It’s been over three weeks since I heard from the case manager in Pittsburgh. She said she had hoped to have some answers for me that following week, but nothing yet. I emailed her a few days ago and asked her if she thought I should try to find a plan B if this Pittsburgh-bound plan wasn’t going to work. I really don’t think I can afford to wait until this COVID-19 thing is over before addressing this. And who knows when that will be? I know they are dealing with their own crises, just like everyone else is. I totally get that—but I need to look out for me.
Amazingly, the oncologist whom Rose works with is on my insurance plan. To my delight and every ounce of appreciation I have, she is willing to treat me, provided we can get the drug protocol AND the approval from my insurance. (But as I’ve said before, I’m ready for a fight, so I absolutely will fight them on that if needed.) I’d prefer to go to PA because they’ve done the research, and they’ve worked with patients with this disease before. But the oncology drug Rituxan is familiar to Rose and Dr. R. The administration of it won’t be anything particularly new to them.

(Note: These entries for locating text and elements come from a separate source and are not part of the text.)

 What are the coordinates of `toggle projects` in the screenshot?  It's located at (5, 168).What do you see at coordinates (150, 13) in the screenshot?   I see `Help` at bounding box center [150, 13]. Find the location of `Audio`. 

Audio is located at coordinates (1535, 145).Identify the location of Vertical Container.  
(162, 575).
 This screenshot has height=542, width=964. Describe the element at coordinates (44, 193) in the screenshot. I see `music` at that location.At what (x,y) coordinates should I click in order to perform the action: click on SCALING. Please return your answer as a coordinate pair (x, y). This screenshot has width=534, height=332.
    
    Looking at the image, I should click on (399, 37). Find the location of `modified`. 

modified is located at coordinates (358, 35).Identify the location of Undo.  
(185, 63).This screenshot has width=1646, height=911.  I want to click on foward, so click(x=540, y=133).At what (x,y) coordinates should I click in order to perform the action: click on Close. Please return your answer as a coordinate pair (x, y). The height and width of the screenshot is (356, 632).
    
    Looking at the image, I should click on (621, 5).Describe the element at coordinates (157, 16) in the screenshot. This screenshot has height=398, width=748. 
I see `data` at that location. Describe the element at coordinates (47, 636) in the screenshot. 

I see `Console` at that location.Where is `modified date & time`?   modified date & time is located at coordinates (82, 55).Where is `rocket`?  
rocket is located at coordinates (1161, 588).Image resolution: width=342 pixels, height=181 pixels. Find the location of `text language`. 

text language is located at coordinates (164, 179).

If that’s the route I have to take, I’ll fly to the Bay Area and stay there for a minimum of three weeks. The treatment is an infusion of Rituxan, then a week off, then another infusion. And somewhere in there, I start a fairly long regimen of prednisone. (God, I HATE prednisone. Ugh. It’s an amazing drug with a million applications–but a solid shit ton of side effects, most of which are awful. But as much as I hate it, I’m about 100% sure I’d hate dialysis even more.) And, just like here, I’d hunker down there (thank you Airbnb). Hopefully that spectacular Laotian restaurant is open for take-out.
I’m hoping that my asking the case manager about going elsewhere will spur some action on their part. Again, no fingers pointed. I know I’m not their priority. But I am MY priority. I think I’ll give them a week, and if I don’t hear anything, I’ll move forward with heading west.
I don’t know how quickly this progresses so I have to do something. I can’t just keep waiting.